Most of the rest of us can be divided, in his view, into working class and middle class. The difference, he says, is that middle class people have some control, direct or indirect, on others (teachers over students' lives; doctors and nurses, over patients; newspaper editors over what people read). Working class people don't.
This remains an important distinction, he argues, even though middle-class people with some control over others may at the same time have to answer to someone above them.

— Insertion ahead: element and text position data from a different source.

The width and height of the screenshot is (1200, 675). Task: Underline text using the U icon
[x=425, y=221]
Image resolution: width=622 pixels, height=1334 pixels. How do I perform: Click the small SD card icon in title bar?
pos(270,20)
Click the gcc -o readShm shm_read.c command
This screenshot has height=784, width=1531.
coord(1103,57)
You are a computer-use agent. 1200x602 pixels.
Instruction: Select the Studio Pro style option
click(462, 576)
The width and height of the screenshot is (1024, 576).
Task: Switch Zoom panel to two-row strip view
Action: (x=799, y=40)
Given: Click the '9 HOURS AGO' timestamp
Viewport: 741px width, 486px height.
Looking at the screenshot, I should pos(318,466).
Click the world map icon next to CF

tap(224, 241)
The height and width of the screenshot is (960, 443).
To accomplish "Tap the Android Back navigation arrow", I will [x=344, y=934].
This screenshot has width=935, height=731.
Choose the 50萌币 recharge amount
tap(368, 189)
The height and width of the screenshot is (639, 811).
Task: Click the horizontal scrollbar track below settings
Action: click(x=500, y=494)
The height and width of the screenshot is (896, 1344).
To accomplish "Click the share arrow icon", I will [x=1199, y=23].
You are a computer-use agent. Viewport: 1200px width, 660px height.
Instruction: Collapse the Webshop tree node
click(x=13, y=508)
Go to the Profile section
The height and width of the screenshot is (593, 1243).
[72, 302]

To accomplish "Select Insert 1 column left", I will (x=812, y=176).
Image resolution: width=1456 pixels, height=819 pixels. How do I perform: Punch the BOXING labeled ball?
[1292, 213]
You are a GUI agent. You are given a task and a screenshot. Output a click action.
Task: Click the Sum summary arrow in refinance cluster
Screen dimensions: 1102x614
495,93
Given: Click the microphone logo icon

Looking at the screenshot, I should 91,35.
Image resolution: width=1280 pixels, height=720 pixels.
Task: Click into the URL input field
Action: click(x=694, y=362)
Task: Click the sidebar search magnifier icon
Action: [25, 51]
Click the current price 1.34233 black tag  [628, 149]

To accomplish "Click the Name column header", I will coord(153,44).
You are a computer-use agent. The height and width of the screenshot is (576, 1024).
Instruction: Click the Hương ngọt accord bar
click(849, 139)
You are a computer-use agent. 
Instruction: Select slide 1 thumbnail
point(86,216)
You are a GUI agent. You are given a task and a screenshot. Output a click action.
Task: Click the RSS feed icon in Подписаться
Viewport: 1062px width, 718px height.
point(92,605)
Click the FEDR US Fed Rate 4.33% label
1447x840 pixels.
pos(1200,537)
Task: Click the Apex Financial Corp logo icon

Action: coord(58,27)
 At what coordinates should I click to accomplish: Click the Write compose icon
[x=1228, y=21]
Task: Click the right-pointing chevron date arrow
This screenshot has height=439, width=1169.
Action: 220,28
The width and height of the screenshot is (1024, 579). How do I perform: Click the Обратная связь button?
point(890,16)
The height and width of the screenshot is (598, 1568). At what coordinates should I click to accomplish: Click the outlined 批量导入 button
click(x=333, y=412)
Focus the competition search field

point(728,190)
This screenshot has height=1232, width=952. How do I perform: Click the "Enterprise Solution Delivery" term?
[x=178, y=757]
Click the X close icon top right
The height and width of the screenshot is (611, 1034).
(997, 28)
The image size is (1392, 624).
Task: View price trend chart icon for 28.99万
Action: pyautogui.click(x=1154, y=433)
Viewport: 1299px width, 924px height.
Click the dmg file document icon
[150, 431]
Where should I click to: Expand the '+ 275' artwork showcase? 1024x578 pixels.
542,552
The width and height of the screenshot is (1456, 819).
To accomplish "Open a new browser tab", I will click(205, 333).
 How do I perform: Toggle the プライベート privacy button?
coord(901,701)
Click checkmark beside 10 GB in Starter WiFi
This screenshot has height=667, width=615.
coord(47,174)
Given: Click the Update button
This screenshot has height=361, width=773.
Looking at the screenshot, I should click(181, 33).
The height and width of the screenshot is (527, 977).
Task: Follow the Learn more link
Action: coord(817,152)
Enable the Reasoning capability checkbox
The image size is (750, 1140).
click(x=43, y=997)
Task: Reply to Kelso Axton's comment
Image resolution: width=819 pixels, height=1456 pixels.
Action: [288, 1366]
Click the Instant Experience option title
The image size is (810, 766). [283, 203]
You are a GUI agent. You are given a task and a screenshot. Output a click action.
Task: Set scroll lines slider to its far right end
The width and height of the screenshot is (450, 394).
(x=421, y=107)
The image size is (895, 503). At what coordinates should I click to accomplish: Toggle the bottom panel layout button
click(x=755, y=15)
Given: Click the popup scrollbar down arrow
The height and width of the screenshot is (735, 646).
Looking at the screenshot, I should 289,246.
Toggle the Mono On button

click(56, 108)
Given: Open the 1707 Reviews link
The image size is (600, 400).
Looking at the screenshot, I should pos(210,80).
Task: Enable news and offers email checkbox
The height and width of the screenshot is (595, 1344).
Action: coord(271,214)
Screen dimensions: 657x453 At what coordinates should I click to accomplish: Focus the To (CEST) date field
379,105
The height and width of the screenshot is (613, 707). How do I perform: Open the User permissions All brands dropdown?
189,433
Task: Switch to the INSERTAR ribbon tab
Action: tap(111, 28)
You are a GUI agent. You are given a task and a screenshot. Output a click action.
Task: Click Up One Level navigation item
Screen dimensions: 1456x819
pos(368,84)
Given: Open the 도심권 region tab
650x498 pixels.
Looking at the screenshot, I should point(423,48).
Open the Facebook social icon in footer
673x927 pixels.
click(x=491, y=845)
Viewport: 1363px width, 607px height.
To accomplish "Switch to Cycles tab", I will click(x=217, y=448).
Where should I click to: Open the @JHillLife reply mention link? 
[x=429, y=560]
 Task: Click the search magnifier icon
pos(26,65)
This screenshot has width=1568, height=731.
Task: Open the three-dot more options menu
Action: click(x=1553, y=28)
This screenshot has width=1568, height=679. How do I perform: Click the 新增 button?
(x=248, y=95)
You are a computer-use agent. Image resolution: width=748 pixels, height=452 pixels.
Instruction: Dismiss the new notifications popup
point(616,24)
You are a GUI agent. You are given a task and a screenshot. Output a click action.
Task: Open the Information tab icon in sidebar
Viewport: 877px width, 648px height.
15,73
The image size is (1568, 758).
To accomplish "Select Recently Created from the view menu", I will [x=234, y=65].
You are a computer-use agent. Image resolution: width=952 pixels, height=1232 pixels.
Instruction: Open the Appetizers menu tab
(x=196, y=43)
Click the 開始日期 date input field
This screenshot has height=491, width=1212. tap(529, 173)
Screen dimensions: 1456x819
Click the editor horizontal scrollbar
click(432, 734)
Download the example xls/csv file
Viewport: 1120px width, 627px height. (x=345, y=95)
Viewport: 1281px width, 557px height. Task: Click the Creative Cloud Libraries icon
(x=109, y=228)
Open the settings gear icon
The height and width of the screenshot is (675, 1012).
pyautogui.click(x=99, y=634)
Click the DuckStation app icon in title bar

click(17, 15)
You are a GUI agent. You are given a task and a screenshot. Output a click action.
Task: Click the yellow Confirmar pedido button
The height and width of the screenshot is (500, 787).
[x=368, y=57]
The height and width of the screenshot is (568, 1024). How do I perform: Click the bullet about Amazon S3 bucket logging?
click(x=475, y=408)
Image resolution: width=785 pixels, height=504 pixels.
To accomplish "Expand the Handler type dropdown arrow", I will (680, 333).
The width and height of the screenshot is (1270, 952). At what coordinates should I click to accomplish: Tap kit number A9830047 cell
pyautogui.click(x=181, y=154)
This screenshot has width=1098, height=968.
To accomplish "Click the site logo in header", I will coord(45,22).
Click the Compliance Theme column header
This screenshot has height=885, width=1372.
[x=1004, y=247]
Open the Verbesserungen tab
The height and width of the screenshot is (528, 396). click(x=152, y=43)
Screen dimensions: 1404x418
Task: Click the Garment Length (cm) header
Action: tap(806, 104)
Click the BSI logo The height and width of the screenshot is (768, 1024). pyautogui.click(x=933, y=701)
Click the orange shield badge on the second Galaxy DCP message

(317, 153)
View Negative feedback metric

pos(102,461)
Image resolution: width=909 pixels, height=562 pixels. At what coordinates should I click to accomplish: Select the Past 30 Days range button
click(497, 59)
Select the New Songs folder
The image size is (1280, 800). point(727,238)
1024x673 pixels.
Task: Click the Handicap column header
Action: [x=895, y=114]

Those middle-class people are only 30 percent of the population, he says. "The largest part of the population is working class: they're in service jobs, blue- and lower-white-collar jobs -- they're machinists at Boeing, in the lumber industry, clerks, secretaries, retail sales clerks."
How you live -- what you buy, where you live, where you vacation, what you do for entertainment, what sports you play, what you read -- all are part of defining "lifestyle."
Some experts say lifestyle is a sign of "status" -- more fluid and superficial than class, and influenced by a host of things from neighborhood to ethnic group to occupation to religion. Others say it's one component of class.
Money is, again, the most important element in the kind of lifestyle someone leads, but most agree that a person's class is not defined by his buying habits.
The old super rich, Gans says, don't need to buy stuff to prove they have status; they know they have money. "The really uppers in Boston dress very shabbily. The idea is that anybody with money can dress, but only the upper class has the gall to run around in shabby dress. Of course these are very expensive clothes worn for many years -- Brooks Brother shabby, not K mart."
Other than the upper-uppers, in a society where money equates with success, people tend to want to look successful. That, say the sociologists, is why the nouveau riche buy a lot of expensive stuff; expensive stuff has status. (But it has to be the right sort of expensive stuff, depending on what class someone aspires to. To the upper class, for example, a Cadillac is vulgar.)
But it's the middle class, not working class, that tends to be acutely brand-conscious and status conscious, Vanneman adds.
People buy to show they belong to particular group; which group, Lawrence says, is shaped to a great extent by advertisers.
For example, Gans says, "The Marlboro ad is not for professionals; Michelob is for yuppies, Miller or Bud for muscle men." By what kinds of people are pictured in the ads, the advertiser gives the clue about the class of the buyer. The guys in work shirts having a beer after a hard day's work are clearly blue collar; when someone is pictured on the telephone, or in the first-class seat of an airplane, they're middle or upper class.
Besides the products they buy, people seek to "belong" with clubs; schools they attend (in a spectrum from Ivy League to vocational school).
What people do with their leisure time is perhaps one of the biggest indicators of class, van den Berghe says. Watching a lot of TV sitcoms, bowling, beer-drinking or poker-playing tend to be an activities of the working class, he says, while reading the Wall Street Journal, playing chess, sailing and drinking champagne would be more upper-class leisure habits.
Different classes will gravitate to certain sports, which have a rich history of class bias.
Polo is upper class, Gans says, because it's very expensive to play. Golf and tennis, once upper class because of the expense, have become more open and thus more accessible to the middle or upper-middle class.
"I've never seen an upper class kid become a professional boxer, or even a football player," Gans notes. The reason: "These are brutal sports."
Says van den Berghe: "If you have two ways of engaging in an activity, one that requires a lot of skill, demonstrates you had a lot of leisure, is non-polluting and non-noise-making, that would be the upper-class sport. If it's noisy, polluting and low-skilled it would be the lower-or working-class sport."
His examples: skiing (upper) and snowmobiling (lower); riding horseback (upper) or riding a motorcycle (lower); sailing a boat (upper) or piloting a motorboat (lower).